Mathematics is fundamental to many fields such as science, engineering, economics and medicine, and the understanding of basic numeracy and related skills is a crucial component of normal brain function. Despite widespread appreciation of the increasing importance of numeracy in modern society, research has revealed poor average performance in many countries, with extremely low enrolment in mathematical subjects after age 16 (Mazzocco & Myers 2003; Smith 2004). Defining disability in mathematics rests on establishing a cut-off, which can be performed in a variety of ways. One approach defines disability as obtaining arithmetic scores at least 2 years below expected grade level (American Psychiatric Association 1994). With this definition, mathematical disability has an estimated frequency of 6% in school children (Gross-Tsur *et al.* 1996), a prevalence similar to that of reading disability (Law *et al.* 1998). Understanding the etiology of mathematical ability and disability may prove an essential step in tackling mathematical underachievement, and could provide fresh insights into human brain function.
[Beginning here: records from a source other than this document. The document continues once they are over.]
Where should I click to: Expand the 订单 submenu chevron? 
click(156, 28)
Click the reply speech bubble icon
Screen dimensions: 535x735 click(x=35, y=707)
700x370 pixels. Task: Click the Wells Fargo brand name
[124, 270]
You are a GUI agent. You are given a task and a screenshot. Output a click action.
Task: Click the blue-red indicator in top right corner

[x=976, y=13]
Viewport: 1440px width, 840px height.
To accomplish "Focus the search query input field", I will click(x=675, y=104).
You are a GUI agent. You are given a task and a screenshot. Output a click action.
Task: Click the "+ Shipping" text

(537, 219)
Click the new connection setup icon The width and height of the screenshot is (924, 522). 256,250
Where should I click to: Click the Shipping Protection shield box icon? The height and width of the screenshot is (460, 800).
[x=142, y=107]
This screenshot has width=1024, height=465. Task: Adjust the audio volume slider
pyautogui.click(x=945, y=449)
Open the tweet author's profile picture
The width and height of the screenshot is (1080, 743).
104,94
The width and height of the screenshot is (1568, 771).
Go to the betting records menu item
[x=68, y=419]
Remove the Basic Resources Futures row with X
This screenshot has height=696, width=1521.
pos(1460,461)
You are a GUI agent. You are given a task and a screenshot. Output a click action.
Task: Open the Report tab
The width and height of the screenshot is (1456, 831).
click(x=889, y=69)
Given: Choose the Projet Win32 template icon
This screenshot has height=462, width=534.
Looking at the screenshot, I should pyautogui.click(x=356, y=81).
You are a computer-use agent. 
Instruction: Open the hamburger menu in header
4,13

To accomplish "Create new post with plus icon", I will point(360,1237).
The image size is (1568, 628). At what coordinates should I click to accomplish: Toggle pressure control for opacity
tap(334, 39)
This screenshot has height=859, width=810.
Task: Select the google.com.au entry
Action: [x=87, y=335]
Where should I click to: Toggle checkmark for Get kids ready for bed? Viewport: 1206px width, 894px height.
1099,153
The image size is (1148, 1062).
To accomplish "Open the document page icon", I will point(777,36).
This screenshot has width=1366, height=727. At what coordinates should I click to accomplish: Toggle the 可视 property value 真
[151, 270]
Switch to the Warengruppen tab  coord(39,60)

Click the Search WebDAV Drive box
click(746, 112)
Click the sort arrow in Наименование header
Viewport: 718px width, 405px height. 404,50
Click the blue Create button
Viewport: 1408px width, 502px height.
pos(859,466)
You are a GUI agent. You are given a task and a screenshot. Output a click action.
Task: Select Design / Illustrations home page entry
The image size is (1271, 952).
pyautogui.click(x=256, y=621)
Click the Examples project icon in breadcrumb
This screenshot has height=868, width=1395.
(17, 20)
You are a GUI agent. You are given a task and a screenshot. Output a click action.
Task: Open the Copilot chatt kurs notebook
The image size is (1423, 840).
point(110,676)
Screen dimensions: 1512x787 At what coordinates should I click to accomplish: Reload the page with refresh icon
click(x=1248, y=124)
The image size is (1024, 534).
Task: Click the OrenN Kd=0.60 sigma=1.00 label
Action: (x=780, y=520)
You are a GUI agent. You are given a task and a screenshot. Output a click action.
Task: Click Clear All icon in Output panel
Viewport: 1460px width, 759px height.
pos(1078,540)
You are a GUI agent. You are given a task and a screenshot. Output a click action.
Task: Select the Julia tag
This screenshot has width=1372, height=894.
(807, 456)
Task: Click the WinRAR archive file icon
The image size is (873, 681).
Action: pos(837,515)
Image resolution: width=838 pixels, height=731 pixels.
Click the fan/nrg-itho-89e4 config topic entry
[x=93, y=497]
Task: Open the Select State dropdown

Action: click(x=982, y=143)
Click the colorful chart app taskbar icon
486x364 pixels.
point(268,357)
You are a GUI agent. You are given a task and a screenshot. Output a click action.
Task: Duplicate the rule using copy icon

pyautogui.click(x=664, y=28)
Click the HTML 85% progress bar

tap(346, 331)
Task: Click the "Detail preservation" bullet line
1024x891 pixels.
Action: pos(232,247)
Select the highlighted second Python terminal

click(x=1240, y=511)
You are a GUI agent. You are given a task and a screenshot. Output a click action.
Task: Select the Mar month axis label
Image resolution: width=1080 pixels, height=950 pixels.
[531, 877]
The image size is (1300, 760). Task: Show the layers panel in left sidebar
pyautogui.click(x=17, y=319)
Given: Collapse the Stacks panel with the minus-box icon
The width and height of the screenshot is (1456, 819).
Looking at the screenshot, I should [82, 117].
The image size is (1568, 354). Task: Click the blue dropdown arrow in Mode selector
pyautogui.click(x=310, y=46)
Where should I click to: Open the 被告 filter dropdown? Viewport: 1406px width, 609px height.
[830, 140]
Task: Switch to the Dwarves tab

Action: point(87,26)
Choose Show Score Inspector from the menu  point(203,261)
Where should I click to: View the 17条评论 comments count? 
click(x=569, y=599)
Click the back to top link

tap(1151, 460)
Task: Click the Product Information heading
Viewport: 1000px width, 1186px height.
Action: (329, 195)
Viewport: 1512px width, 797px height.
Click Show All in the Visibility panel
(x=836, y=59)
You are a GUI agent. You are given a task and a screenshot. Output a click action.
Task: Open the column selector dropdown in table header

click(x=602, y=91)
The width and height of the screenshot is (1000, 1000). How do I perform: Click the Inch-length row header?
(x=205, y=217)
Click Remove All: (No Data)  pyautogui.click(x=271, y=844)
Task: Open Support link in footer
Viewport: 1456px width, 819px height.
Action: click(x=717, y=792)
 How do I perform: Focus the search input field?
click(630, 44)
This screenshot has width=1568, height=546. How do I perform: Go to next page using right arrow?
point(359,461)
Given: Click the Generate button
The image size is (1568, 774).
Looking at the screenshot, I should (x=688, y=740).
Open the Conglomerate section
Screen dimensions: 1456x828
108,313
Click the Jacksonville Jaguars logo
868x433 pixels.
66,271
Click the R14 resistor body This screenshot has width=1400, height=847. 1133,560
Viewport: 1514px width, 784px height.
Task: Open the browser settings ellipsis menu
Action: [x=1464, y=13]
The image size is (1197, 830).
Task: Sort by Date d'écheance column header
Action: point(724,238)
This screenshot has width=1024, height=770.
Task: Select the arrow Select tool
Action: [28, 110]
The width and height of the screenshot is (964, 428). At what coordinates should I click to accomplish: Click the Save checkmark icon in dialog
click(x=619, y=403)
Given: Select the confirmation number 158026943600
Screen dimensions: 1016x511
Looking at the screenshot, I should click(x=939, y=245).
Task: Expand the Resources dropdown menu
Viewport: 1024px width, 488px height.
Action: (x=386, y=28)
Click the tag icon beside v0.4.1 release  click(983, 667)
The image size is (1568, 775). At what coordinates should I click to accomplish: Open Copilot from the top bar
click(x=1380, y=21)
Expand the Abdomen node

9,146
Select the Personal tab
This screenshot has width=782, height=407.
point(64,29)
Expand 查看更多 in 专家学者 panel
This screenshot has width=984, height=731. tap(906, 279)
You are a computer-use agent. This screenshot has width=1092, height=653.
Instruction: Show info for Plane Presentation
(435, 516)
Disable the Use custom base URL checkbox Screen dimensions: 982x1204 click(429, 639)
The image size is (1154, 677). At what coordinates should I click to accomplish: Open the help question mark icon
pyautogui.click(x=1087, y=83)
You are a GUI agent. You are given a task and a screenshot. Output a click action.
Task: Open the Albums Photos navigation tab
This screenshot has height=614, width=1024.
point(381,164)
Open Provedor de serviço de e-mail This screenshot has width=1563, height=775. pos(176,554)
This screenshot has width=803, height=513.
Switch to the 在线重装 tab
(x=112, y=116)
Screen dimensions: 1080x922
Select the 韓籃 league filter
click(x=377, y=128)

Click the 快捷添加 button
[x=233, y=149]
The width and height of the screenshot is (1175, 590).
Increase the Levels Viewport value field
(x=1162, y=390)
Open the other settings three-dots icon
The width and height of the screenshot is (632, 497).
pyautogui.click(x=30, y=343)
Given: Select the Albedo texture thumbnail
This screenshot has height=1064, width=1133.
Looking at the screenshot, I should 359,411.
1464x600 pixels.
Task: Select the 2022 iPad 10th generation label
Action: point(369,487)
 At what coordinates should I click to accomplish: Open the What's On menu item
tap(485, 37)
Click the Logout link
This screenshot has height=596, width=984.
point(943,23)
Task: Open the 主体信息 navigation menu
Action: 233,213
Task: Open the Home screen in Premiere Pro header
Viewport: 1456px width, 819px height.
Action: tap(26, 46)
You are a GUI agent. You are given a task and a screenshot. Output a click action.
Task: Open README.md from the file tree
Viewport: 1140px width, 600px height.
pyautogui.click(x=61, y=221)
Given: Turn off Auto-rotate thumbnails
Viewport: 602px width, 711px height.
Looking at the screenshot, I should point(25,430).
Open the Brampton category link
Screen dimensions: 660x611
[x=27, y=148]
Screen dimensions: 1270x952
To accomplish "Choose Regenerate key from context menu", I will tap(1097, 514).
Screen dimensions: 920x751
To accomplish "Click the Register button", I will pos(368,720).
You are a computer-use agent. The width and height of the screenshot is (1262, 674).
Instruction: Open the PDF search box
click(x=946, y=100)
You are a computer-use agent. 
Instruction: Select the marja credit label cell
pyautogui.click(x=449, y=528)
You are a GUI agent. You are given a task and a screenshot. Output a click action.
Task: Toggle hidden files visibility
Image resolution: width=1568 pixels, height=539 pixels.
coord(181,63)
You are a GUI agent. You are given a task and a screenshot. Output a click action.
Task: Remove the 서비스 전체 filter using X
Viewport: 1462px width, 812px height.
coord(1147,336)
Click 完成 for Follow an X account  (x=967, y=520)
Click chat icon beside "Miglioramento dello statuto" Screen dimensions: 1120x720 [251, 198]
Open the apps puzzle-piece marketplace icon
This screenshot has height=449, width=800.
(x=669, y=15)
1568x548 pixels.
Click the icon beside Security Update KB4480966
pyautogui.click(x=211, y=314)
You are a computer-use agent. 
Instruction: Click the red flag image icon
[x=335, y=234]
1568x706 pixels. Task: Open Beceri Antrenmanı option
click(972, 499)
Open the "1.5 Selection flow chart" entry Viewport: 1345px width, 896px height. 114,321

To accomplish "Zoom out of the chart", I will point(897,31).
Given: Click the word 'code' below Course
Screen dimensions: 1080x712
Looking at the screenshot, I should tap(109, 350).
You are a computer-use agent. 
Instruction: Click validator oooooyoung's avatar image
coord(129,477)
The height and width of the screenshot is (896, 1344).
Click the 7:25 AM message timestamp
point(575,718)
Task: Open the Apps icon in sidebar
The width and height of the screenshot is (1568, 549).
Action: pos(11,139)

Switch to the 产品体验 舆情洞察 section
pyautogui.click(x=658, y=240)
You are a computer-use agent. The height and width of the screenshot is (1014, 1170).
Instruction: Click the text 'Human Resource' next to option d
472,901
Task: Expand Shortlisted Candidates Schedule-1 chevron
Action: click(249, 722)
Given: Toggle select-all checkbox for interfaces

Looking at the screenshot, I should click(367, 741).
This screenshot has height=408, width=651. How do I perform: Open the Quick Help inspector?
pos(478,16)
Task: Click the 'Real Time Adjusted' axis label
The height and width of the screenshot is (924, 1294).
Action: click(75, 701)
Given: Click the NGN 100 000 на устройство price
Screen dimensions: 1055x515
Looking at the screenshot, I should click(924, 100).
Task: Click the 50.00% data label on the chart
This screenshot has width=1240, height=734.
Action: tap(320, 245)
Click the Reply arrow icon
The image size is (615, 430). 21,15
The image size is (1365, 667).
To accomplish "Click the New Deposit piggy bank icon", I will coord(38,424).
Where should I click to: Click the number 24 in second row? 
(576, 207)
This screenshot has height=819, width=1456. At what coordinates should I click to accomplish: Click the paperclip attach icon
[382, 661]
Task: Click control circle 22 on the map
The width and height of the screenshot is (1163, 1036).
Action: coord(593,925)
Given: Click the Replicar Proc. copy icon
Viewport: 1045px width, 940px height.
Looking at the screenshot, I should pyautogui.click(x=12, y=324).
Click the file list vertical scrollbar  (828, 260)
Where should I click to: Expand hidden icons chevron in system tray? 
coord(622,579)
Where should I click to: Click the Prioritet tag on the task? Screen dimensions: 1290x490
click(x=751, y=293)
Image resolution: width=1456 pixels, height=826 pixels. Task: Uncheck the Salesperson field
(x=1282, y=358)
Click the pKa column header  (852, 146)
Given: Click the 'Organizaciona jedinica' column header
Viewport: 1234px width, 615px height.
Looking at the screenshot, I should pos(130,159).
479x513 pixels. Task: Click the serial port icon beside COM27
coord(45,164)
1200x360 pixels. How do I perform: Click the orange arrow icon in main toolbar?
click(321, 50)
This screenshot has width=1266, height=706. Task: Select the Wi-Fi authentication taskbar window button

Quantitative genetic research indicates a genetic component to individual variation in mathematical ability, yielding heritability estimates of 0.2–0.9 (Alarcón *et al.* 2000; Husén 1959; Kovas *et al.* 2007a,b; Light *et al.* 1998; Loehlin & Nichols 1976; Oliver *et al.* 2004; Thompson *et al.* 1991; Wadsworth *et al.* 1995). In the absence of obvious neurological impediment mathematical disability is a complex disorder. As with variation in normal levels of mathematical ability, quantitative genetic studies have attributed a similar level of genetic influence to mathematical disability (Alarcón *et al.* 1997; Kovas *et al.* 2007a,b; Oliver *et al.* 2004). Importantly, quantitative genetic findings also suggest that rather than being a distinct clinical category, mathematical disability is the quantitative extreme of the normal distribution of ability—influenced by many of the same genetic factors affecting normal variation in ability (Alarcón *et al.*, 1997; Kovas *et al.* 2007a,b; Oliver *et al.* 2004). This supports a quantitative trait locus (QTL) approach to the molecular genetic study of mathematical ability and disability (Plomin *et al.*, 2009).

At present no molecular genetic research specifically investigating mathematical ability or disability has been reported. With linkage approaches lacking the power required to detect the small effects expected in complex traits (Plomin *et al.* 2008), and with no obvious candidate genes to explore, a scan of the entire genome for associations with mathematical ability is desirable. Highly multiplexed microarrays permit such genome-wide coverage. However, the cost involved in individually genotyping the large sample sizes required to detect small QTL effects is prohibitive to most researchers. DNA pooling methods offer a possible solution. The DNA of multiple individuals may be combined and assayed on SNP microarrays to accurately detect differences between groups across the entire genome (Butcher *et al.* 2004, 2005a, b; Docherty *et al.* 2007; Meaburn *et al.* 2005; Pearson *et al.* 2007; Steer *et al.* 2007). Although individual genotyping remains the ultimate test of association, such pooling stages can be used to nominate sites for further investigation.

Here, we use pooled DNA from 10-year-olds of high vs. low mathematical ability (*N* = 600 each) in a two-stage GWAS of mathematical ability and disability. The top-performing 46 SNPs nominated in these two scanning stages were individually genotyped in a sample of 2356 individuals spanning the entire distribution of ability, to test not only the association with low vs. high mathematical performance, but also the QTL hypothesis that most SNPs associated with mathematical ability at the extremes are also associated with the entire range of mathematical ability.